A precise repetition of every line below is the required answer.

#### SOURCE DATA

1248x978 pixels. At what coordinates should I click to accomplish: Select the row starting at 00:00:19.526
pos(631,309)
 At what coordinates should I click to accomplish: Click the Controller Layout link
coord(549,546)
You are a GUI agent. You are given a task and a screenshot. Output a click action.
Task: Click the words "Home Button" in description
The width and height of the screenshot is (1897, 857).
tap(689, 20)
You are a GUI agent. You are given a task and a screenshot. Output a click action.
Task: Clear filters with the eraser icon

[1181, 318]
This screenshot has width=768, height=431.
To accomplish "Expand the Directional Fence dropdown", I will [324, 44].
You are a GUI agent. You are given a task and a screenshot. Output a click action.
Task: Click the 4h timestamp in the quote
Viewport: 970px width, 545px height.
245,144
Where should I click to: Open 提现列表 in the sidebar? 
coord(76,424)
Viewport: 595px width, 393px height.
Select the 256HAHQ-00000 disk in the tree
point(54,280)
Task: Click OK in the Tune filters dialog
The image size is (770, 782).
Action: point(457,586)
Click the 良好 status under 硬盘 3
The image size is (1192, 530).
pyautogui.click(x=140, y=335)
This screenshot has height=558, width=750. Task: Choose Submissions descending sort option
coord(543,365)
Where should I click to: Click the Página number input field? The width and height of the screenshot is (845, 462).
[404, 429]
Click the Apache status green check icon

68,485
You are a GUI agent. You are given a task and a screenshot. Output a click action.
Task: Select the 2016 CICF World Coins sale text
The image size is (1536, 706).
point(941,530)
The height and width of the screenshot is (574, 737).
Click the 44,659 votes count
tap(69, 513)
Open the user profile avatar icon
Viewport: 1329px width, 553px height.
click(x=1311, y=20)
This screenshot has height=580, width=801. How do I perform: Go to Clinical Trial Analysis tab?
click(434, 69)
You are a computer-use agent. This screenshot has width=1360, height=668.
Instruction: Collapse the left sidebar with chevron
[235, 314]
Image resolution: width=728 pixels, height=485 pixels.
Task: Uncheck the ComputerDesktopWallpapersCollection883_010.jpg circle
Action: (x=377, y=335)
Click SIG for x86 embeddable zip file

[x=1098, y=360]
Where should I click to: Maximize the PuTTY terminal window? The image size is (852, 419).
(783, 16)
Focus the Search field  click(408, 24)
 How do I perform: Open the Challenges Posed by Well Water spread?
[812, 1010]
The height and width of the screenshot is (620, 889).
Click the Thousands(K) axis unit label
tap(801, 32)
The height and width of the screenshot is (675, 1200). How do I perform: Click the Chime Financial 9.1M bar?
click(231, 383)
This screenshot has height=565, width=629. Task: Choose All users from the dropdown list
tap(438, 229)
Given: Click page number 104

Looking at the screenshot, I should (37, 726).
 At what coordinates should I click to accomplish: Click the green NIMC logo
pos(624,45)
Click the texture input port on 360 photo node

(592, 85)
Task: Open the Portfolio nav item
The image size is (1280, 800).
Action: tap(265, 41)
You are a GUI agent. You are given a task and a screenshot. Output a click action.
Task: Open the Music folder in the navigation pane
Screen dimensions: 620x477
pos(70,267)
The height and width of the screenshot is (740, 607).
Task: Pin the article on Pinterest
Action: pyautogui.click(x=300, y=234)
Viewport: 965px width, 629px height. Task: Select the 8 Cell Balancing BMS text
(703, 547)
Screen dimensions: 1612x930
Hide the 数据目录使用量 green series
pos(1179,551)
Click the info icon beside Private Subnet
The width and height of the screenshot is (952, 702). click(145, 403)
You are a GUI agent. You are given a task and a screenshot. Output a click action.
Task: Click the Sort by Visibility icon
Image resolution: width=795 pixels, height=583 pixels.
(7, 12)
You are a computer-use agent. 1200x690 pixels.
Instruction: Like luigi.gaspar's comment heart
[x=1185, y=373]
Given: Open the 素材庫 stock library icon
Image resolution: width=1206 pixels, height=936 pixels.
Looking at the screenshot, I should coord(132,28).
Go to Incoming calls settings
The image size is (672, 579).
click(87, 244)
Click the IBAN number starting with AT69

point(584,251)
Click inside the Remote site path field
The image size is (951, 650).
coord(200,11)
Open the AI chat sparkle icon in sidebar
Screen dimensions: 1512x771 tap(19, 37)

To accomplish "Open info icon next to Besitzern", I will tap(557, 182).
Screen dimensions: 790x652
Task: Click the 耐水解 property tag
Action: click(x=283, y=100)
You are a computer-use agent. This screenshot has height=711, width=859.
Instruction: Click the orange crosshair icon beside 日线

########

§ EXERCISE RESULT:
1248x978 pixels. At what coordinates should I click to accomplish: Select the row starting at 00:00:19.526
pos(631,309)
 At what coordinates should I click to accomplish: Click the Controller Layout link
coord(549,546)
You are a GUI agent. You are given a task and a screenshot. Output a click action.
Task: Click the words "Home Button" in description
The width and height of the screenshot is (1897, 857).
tap(689, 20)
You are a GUI agent. You are given a task and a screenshot. Output a click action.
Task: Clear filters with the eraser icon

[1181, 318]
This screenshot has width=768, height=431.
To accomplish "Expand the Directional Fence dropdown", I will [324, 44].
You are a GUI agent. You are given a task and a screenshot. Output a click action.
Task: Click the 4h timestamp in the quote
Viewport: 970px width, 545px height.
245,144
Where should I click to: Open 提现列表 in the sidebar? 
coord(76,424)
Viewport: 595px width, 393px height.
Select the 256HAHQ-00000 disk in the tree
point(54,280)
Task: Click OK in the Tune filters dialog
The image size is (770, 782).
Action: point(457,586)
Click the 良好 status under 硬盘 3
The image size is (1192, 530).
pyautogui.click(x=140, y=335)
This screenshot has height=558, width=750. Task: Choose Submissions descending sort option
coord(543,365)
Where should I click to: Click the Página number input field? The width and height of the screenshot is (845, 462).
[404, 429]
Click the Apache status green check icon

68,485
You are a GUI agent. You are given a task and a screenshot. Output a click action.
Task: Select the 2016 CICF World Coins sale text
The image size is (1536, 706).
point(941,530)
The height and width of the screenshot is (574, 737).
Click the 44,659 votes count
tap(69, 513)
Open the user profile avatar icon
Viewport: 1329px width, 553px height.
click(x=1311, y=20)
This screenshot has height=580, width=801. How do I perform: Go to Clinical Trial Analysis tab?
click(434, 69)
You are a computer-use agent. This screenshot has width=1360, height=668.
Instruction: Collapse the left sidebar with chevron
[235, 314]
Image resolution: width=728 pixels, height=485 pixels.
Task: Uncheck the ComputerDesktopWallpapersCollection883_010.jpg circle
Action: (x=377, y=335)
Click SIG for x86 embeddable zip file

[x=1098, y=360]
Where should I click to: Maximize the PuTTY terminal window? The image size is (852, 419).
(783, 16)
Focus the Search field  click(408, 24)
 How do I perform: Open the Challenges Posed by Well Water spread?
[812, 1010]
The height and width of the screenshot is (620, 889).
Click the Thousands(K) axis unit label
tap(801, 32)
The height and width of the screenshot is (675, 1200). How do I perform: Click the Chime Financial 9.1M bar?
click(231, 383)
This screenshot has height=565, width=629. Task: Choose All users from the dropdown list
tap(438, 229)
Given: Click page number 104

Looking at the screenshot, I should (37, 726).
 At what coordinates should I click to accomplish: Click the green NIMC logo
pos(624,45)
Click the texture input port on 360 photo node

(592, 85)
Task: Open the Portfolio nav item
The image size is (1280, 800).
Action: tap(265, 41)
You are a GUI agent. You are given a task and a screenshot. Output a click action.
Task: Open the Music folder in the navigation pane
Screen dimensions: 620x477
pos(70,267)
The height and width of the screenshot is (740, 607).
Task: Pin the article on Pinterest
Action: pyautogui.click(x=300, y=234)
Viewport: 965px width, 629px height. Task: Select the 8 Cell Balancing BMS text
(703, 547)
Screen dimensions: 1612x930
Hide the 数据目录使用量 green series
pos(1179,551)
Click the info icon beside Private Subnet
The width and height of the screenshot is (952, 702). click(145, 403)
You are a GUI agent. You are given a task and a screenshot. Output a click action.
Task: Click the Sort by Visibility icon
Image resolution: width=795 pixels, height=583 pixels.
(7, 12)
You are a computer-use agent. 1200x690 pixels.
Instruction: Like luigi.gaspar's comment heart
[x=1185, y=373]
Given: Open the 素材庫 stock library icon
Image resolution: width=1206 pixels, height=936 pixels.
Looking at the screenshot, I should coord(132,28).
Go to Incoming calls settings
The image size is (672, 579).
click(87, 244)
Click the IBAN number starting with AT69

point(584,251)
Click inside the Remote site path field
The image size is (951, 650).
coord(200,11)
Open the AI chat sparkle icon in sidebar
Screen dimensions: 1512x771 tap(19, 37)

To accomplish "Open info icon next to Besitzern", I will tap(557, 182).
Screen dimensions: 790x652
Task: Click the 耐水解 property tag
Action: click(x=283, y=100)
You are a computer-use agent. This screenshot has height=711, width=859.
Instruction: Click the orange crosshair icon beside 日线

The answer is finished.